Cyrano de Bergerac
Summer Shakespeare Festival
by Edmond Rostand
The Old Globe
June 13-September 27, 2009 (In Repertory)
Brendan Griffin as “Christian” and Patrick Page as “Cyrano de Bergerac” . Photo by Craig Schwartz.
The 2009 Old Globe Shakespeare Festival opens with Cyrano de Bergerac by Edmond Rostand. Rostand, a French dramatist, wrote this masterpiece in 1897. This is the first time in six years that the theatre has scheduled a non-Shakespeare play for its summer program. Needless to say that the stakes are high when selecting a work that could compare to those of the celebrated English poet, but resident Artistic Director Darko Tresnjak succeeded in hand picking Anthony Burgess’ translation of Cyrano. It is magnificent, preserving the dramatic integrity and poetic genius of the original French version. Cyrano de Bergerac, like many of Shakespeare’s plays, tells a story of mistaken identity, where a talented poet, swordsman, and Cadet in the French army, Cyrano, falls in love with the beautiful Roxane, but lacks the confidence to reveal his true feelings due to his abnormally large nose. Resigned to his loss, he offers to help his inarticulate, yet handsome fellow soldier Christian win her affections by writing love letters on his behalf. Roxane soon falls in love with the author of the letters not realizing it is Cyrano.
Acclaimed Broadway veteran Patrick Page (A Man for All Season, The Lion King) stars in the title role. Cyrano’s masterful eloquence is served remarkably well by Page’s powerful voice, so much so that the audience quickly forgets the protuberance at the center of his face only to be conquered by Rostand’s words. Page’s performance is outstanding.
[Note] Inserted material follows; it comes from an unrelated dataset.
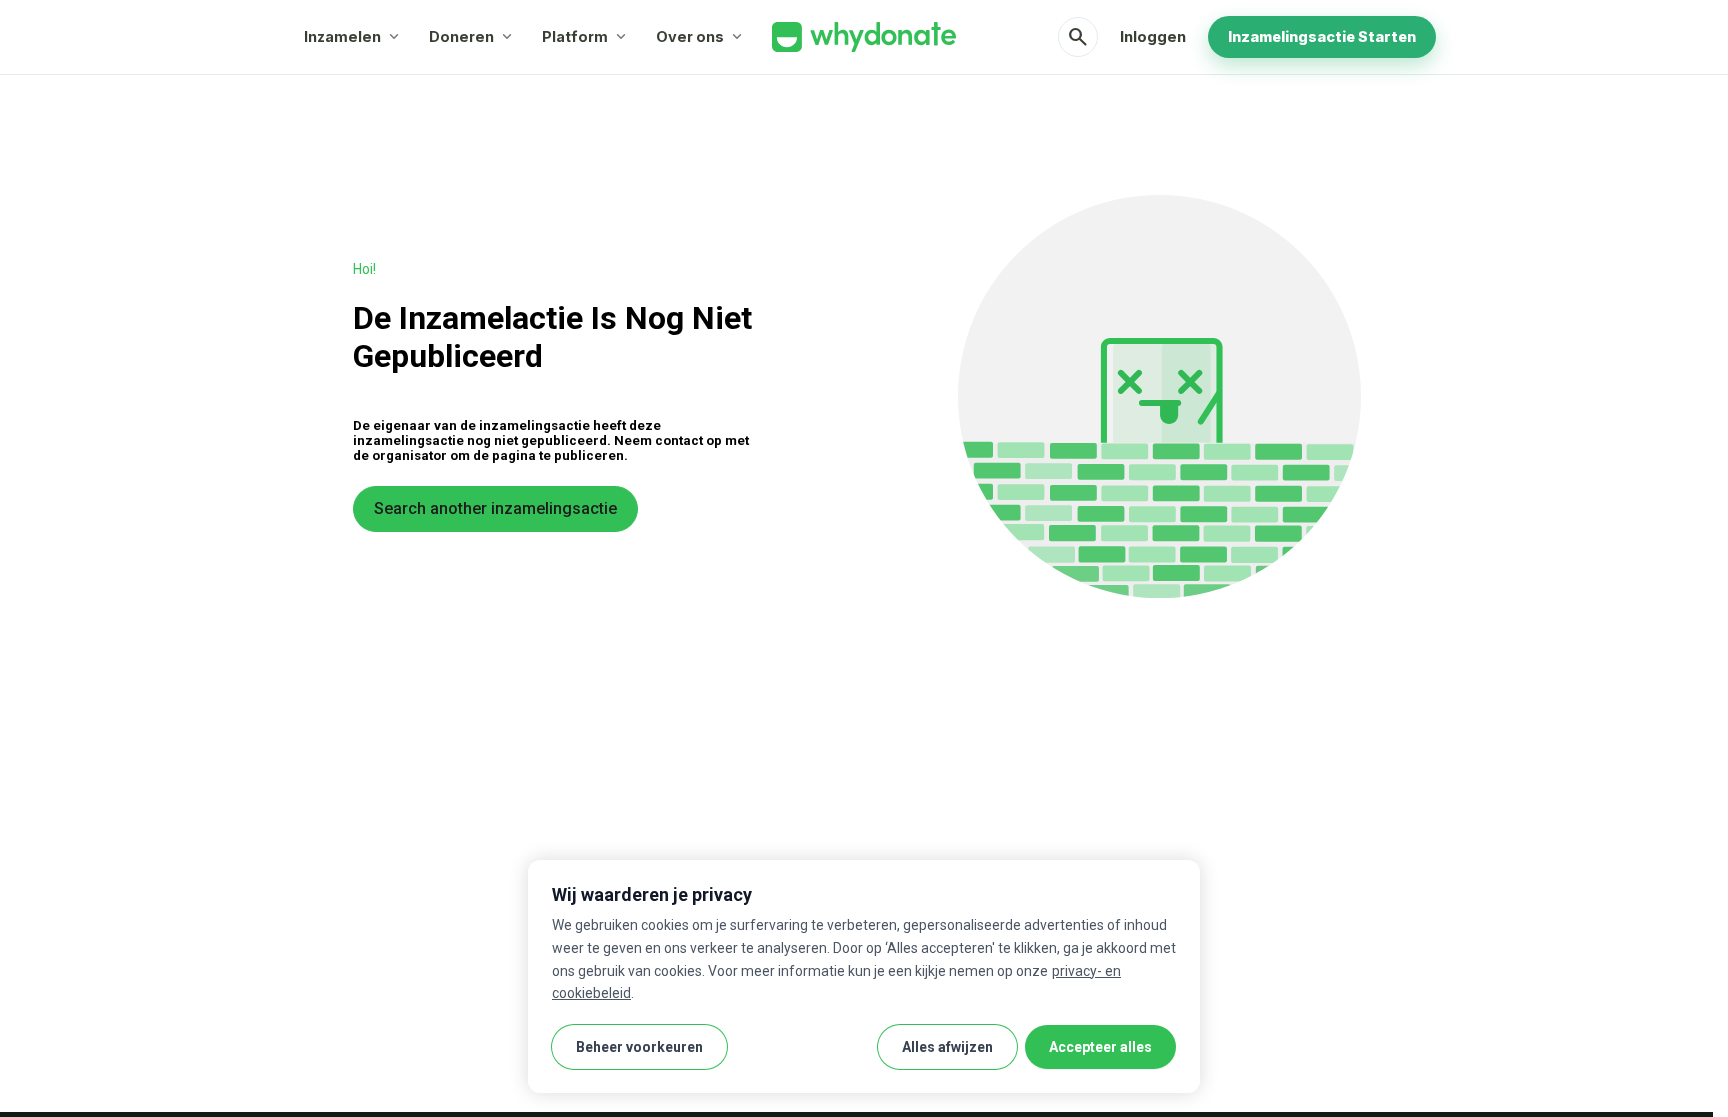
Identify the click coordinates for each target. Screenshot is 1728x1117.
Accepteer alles (1100, 1047)
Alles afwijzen (947, 1047)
He is in good company with the beautiful Dana Green as Roxane and Brendan Griffin as Christian. The rest of the talented cast consists of 19 actors in residence at the Old Globe who, as part of the summer company, will perform in repertory in this production as well as in Shakespeare’s Twelfth Night and Coriolanus. It includes, but is not limited to, Celeste Ciulla as Roxane’s fun chaperon, Grant Goodman as Cyrano’s faithful friend Le Bret, Eric Hoffmann as poetic cook Ragueneau and Bruce Turk as the Comte de Guiche.
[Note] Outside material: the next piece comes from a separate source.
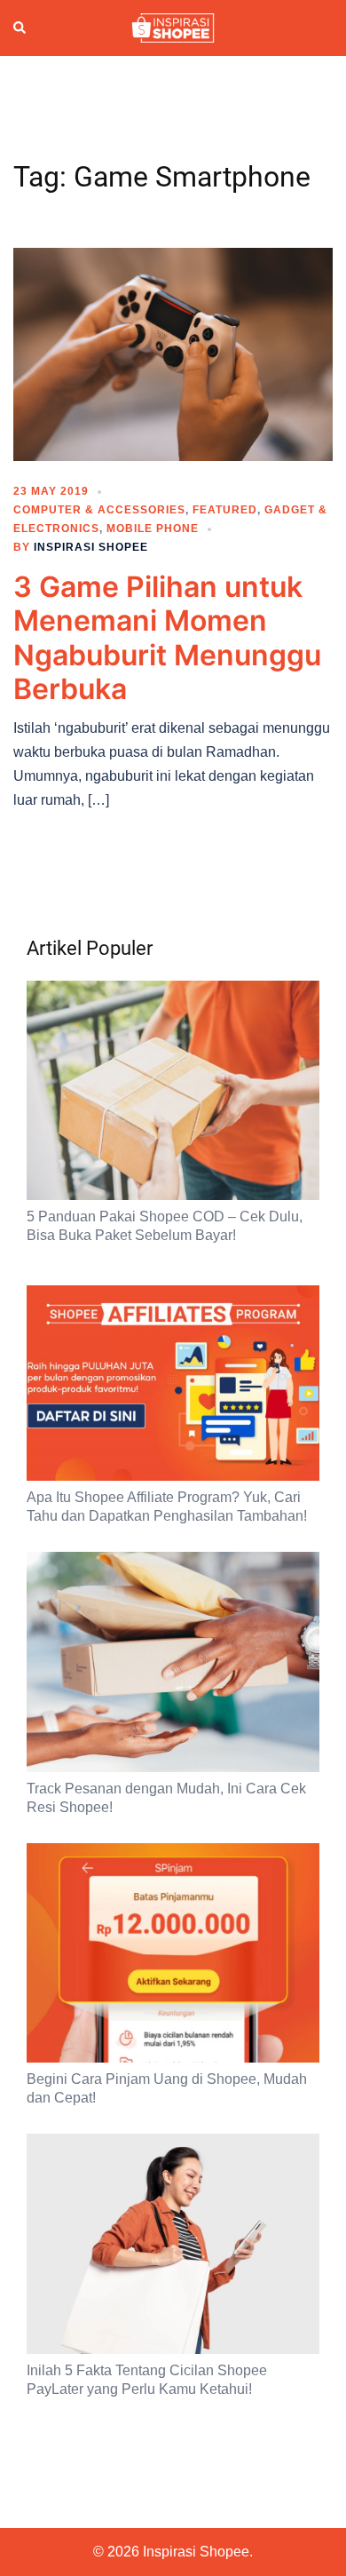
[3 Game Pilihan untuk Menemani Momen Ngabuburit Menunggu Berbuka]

The play is skillfully directed by Darko Tresnjak and the beautiful outdoor Lowell Davies Festival Theatre is the perfect intimate venue to witness the seduction, romance and passion unfold. It is hard to imagine that Rostand meant this drama to be performed anywhere else than under the stars. Tasteful scenic design is by Ralph Funicello, costumes by Anna R. Oliver, lights by York Kennedy and sounds and music by Christopher R. Walker. With all these elements combined, this production of Cyrano de Bergerac offers its audience a first class theatrical experience.